Es ist der Zeitpunkt gekommen, an dem sich die (vergessene) Stadtplanung wieder die Instrumente für die Verkehrsplanung aneignen muss. Und nachdem Italien seit 1942 auf ein neues Stadtplanungsgesetz [9] wartet, ist es jetzt nicht mehr als angebracht, zu sagen „wenn nicht jetzt, wann dann?“?
Fußnoten
[1] Siehe diesbezüglich die von Google bzw Apple verfügbar gemachten FCD-Daten
[3] Die aktualisierte Situation der regionalen Anordnungen
[4] Das West Texas Intermediate oder Texas Light Sweet, ist die in Texas produzierte Erdölsorte, die als Benchmark zur Festlegung des Erdölpreises auf dem Future-Markt der New Yorker Börse verwendet wird.
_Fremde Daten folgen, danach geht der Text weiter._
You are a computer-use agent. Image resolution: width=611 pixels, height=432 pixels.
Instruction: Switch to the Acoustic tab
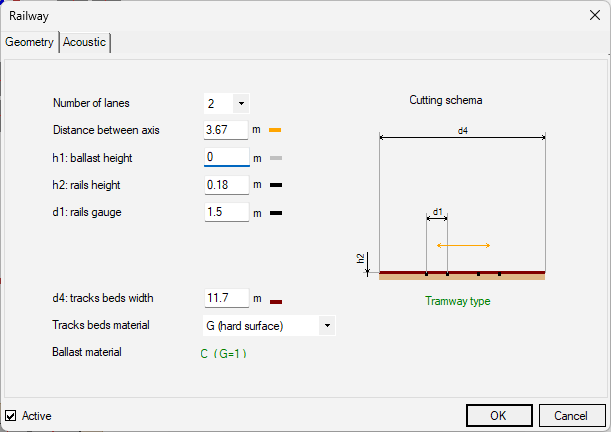pos(85,42)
[5] Schätzung des italienischen Statistikamtes Istat für Juni
[6] Schätzung der Europäischen Kommission für July
[7] Eine Frage, die für viele alles andere als rhetorisch ist und die sich viele stellen. In den Vereinigten Staaten entstehen sogar Gruppen, die sich für die Aussetzung von Straßenbahn- und U-Bahn-Projekten zugunsten von Förderungen für die Autos der Zukunft einsetzen.
[8] Ein einleuchtendes Beispiel: der planetarische Lockdown (Anthropause) könnte der größte Akt des Artenschutzes gewesen sein, der jemals vom Menschen erbracht wurde, dank dem Millionen oder vielleicht sogar Milliarden von Tieren gerettet wurden. Es wird geschätzt, dass allein in Nordamerika jeden Tag etwa eine Million Tiere auf den Straßen getötet werden.
[9] Besser: Gebietsverwaltungsgesetz.